The Reluctant Advocate; My Own Words:
I have already had the honor of being introduced to the Max Cure family by Vice-Chairman Richard Plotkin, accordingly I will spare everyone the details of my background, how I came to work with the Max Cure Foundation and what I will be doing.
The truth is, I would prefer not to be working with the Max Cure Foundation. I sincerely wish that there were no such thing as the Max Cure Foundation for one simple reason. I wish that foundations like Max Cure simply did not exist. If there were real cures for all children with cancer, and treatments that did not cause serious life long side-effects, perhaps there would be no need for private foundations to raise money in a desperate search for more effective and less toxic treatments. If this were the reality, I would still be able to hold my daughter Alexis who passed away from DIPG in January 2011. The truth is, I never would have chosen childhood cancer advocacy work but for Alexis’ diagnosis and passing. Many people who have not had a child diagnosed with cancer work tirelessly on behalf of the children. I for one though can say childhood cancer was not on my radar screen. It was not the cause I chose; it chose me.
When Alexis was first diagnosed, my wife Neely began maintaining a Caringbridge Journal. This was a way to keep family and friends informed about Alexis, her treatment and how she was doing. I was not a writer and wanted no part of this exercise. Several weeks into Alexis’ journey, Neely asked me if I wanted to write an entry in the journal. I reluctantly agreed to, and then passed the computer back over to her. This pattern continued for several weeks until ultimately, I found my voice and discovered that I was in fact a writer. And thus began a new path along this journey to utilizing my words to inform people about childhood cancer, the lack of overall federal investment for research, lack of drug development, lack of drug availability and all issues related to childhood cancer. This was empowering.

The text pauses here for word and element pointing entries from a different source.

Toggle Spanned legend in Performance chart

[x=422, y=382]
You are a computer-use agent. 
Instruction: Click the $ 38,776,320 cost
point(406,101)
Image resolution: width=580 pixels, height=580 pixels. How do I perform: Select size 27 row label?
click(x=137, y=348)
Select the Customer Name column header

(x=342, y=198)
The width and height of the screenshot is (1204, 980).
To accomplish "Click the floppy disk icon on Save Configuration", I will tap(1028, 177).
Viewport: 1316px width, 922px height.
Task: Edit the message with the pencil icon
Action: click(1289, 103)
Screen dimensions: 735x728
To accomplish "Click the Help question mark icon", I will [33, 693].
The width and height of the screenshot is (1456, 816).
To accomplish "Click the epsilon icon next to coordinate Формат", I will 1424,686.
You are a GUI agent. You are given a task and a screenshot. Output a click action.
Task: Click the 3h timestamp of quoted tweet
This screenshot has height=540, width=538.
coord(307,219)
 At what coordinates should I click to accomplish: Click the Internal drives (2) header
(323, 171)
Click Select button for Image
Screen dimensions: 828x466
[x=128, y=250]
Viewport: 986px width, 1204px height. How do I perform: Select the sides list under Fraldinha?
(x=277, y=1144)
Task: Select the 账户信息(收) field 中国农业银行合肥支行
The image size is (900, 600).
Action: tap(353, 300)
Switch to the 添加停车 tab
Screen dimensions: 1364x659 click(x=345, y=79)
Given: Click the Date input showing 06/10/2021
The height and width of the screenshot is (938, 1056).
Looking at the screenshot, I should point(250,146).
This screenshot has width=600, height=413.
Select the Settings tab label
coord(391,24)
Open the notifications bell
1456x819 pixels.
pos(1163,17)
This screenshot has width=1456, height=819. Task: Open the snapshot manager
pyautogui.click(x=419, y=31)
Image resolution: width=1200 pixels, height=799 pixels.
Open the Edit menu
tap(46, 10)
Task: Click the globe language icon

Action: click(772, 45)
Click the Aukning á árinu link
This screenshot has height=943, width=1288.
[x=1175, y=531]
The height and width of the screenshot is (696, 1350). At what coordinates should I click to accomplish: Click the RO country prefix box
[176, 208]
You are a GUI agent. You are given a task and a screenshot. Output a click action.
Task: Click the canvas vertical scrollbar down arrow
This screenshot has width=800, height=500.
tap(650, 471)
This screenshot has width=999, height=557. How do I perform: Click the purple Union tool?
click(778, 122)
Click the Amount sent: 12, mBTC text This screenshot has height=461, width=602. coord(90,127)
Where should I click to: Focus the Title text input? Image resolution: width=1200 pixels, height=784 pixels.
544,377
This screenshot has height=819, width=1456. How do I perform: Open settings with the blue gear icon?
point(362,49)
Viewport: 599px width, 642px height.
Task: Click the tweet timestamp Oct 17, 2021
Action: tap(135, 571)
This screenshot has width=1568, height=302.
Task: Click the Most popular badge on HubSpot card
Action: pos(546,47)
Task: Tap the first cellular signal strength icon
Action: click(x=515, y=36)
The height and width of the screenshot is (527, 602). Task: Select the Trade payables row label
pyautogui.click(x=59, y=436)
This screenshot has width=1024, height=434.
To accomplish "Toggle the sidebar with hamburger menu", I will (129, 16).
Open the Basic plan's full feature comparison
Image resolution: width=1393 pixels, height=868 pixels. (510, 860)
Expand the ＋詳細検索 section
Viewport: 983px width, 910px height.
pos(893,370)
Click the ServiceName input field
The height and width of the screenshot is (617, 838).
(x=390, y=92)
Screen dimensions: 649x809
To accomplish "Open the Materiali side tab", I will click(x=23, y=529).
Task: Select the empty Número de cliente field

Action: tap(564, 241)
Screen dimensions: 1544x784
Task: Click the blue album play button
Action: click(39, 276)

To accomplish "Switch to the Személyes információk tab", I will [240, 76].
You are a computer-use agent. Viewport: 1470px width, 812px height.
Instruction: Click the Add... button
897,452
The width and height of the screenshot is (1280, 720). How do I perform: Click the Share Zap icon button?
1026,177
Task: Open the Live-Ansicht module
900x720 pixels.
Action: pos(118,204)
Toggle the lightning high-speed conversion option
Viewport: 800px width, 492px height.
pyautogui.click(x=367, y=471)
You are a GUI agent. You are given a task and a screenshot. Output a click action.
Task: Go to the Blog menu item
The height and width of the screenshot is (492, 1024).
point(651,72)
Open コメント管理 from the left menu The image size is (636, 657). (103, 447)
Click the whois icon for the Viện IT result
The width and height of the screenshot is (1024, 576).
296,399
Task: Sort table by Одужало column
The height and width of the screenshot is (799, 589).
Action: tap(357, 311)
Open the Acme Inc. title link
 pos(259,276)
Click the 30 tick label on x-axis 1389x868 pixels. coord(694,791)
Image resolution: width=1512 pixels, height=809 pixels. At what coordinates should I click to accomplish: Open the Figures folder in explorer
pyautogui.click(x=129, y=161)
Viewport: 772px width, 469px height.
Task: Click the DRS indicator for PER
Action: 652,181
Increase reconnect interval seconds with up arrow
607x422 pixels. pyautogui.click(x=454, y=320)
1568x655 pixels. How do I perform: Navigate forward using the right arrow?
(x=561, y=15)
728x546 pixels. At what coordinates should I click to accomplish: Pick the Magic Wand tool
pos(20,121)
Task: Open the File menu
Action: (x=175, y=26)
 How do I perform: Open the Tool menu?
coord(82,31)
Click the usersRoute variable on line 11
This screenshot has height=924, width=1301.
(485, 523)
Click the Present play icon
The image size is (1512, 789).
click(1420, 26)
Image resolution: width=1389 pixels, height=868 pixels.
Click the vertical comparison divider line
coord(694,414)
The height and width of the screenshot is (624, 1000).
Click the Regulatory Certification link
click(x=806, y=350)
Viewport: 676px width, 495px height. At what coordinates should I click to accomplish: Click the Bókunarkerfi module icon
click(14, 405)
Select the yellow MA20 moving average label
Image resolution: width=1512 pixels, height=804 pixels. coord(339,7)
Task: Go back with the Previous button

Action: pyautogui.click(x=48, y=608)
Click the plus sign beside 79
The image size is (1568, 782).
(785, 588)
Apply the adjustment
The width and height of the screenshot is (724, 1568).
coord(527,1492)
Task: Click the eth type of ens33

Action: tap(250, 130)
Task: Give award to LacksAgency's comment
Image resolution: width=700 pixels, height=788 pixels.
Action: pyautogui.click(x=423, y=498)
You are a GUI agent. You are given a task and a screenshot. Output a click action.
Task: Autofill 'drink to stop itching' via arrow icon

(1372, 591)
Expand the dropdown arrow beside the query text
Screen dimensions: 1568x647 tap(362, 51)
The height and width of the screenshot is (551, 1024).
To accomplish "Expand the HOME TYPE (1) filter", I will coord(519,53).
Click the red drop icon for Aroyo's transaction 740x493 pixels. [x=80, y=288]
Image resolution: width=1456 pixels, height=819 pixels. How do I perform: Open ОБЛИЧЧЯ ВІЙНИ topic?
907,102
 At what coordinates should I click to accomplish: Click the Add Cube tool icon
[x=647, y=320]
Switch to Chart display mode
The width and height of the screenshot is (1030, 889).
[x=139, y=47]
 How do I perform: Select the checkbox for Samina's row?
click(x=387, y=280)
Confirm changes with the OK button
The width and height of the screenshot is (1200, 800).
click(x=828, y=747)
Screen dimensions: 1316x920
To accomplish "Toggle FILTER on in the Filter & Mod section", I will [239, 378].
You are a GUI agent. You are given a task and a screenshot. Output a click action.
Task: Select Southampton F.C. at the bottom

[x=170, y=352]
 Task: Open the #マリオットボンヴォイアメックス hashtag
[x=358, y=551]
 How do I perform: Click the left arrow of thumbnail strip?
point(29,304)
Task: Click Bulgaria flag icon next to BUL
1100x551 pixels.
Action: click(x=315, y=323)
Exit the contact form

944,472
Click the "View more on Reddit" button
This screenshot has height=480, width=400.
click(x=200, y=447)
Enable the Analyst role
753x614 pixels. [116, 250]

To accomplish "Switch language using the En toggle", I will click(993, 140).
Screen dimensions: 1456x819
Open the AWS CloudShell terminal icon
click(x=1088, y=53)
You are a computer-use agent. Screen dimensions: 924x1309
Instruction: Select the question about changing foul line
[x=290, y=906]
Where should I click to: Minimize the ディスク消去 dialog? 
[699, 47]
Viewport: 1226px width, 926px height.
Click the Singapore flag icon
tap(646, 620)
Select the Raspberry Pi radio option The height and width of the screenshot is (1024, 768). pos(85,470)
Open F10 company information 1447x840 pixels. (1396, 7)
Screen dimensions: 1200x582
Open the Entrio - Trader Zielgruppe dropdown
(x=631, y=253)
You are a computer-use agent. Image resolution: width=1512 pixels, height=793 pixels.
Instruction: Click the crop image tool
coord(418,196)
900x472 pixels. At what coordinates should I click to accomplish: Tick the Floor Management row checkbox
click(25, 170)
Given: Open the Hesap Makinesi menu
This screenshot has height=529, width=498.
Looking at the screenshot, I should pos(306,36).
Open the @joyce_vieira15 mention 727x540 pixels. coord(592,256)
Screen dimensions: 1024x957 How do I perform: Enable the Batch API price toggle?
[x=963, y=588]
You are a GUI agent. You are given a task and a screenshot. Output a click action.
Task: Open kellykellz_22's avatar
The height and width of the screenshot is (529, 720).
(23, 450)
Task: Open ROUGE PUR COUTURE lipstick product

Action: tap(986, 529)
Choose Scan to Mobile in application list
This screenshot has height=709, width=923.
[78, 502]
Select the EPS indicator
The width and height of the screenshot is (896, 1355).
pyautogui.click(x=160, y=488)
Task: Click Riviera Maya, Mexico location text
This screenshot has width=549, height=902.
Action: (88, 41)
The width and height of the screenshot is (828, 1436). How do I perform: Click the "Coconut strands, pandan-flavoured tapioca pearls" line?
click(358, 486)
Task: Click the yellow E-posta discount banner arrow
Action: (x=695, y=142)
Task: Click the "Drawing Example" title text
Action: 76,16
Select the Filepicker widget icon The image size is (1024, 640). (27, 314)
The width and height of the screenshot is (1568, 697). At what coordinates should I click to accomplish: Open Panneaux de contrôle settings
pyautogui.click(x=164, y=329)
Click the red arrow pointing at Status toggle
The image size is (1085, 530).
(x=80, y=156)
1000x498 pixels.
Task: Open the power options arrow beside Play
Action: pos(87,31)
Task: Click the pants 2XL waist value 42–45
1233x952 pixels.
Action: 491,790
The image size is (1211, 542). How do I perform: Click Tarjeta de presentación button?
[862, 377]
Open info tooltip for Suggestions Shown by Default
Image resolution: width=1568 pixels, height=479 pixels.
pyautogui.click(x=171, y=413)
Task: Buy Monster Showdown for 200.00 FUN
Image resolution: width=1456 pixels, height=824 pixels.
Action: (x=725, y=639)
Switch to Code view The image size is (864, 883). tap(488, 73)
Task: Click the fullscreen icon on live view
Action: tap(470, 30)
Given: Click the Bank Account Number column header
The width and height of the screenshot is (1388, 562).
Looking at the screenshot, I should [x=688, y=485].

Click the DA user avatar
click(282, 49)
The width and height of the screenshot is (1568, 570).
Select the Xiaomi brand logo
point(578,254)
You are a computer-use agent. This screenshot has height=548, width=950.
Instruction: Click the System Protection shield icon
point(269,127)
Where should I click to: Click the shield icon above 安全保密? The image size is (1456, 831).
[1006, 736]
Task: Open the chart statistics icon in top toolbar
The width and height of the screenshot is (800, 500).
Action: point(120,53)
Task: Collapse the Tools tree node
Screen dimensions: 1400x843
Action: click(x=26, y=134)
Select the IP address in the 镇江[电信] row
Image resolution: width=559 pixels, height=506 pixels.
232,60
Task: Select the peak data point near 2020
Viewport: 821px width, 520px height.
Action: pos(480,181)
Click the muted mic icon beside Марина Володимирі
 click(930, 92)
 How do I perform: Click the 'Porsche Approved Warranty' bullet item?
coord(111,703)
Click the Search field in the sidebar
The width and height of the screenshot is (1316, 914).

I transformed based upon necessity and passion into a childhood cancer advocate. Along the way I have been fortunate to testify before Congress, speak at numerous gatherings, submit articles for various publications, appear on television and radio programs, meet with many members of Congress, the White House and the National Cancer Institute and much more all in the name of children with cancer. I have done so with the belief and hope that I, along with so many other parents can and will make a difference and help out children and families who are facing this horrible challenge. I have met many amazing people who like me never wanted to be in this fight but did not have a choice. And I have seen hope through the work that we are doing together.
I will say it again: I wish I did not have to work with the Max Cure Foundation. My life and so many other lives would be dramatically different. However, if I do have to be in this fight, I am proud to play a small role with the Max Cure Foundation to help ensure that one day, there is no need for the Max Cure Foundation, and that childhood cancer will be universally survivable with an ending that reads: everyone lived happily ever after. One day.